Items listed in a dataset
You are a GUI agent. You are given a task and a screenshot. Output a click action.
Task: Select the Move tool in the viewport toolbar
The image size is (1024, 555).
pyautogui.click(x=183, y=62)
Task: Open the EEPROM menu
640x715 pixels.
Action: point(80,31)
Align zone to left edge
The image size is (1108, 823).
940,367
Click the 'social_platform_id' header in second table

▸ TASK TO CARRY OUT:
Set down the whole of the data, exactly as it stands.

▸ EXERCISE RESULT:
You are a GUI agent. You are given a task and a screenshot. Output a click action.
Task: Select the Move tool in the viewport toolbar
The image size is (1024, 555).
pyautogui.click(x=183, y=62)
Task: Open the EEPROM menu
640x715 pixels.
Action: point(80,31)
Align zone to left edge
The image size is (1108, 823).
940,367
Click the 'social_platform_id' header in second table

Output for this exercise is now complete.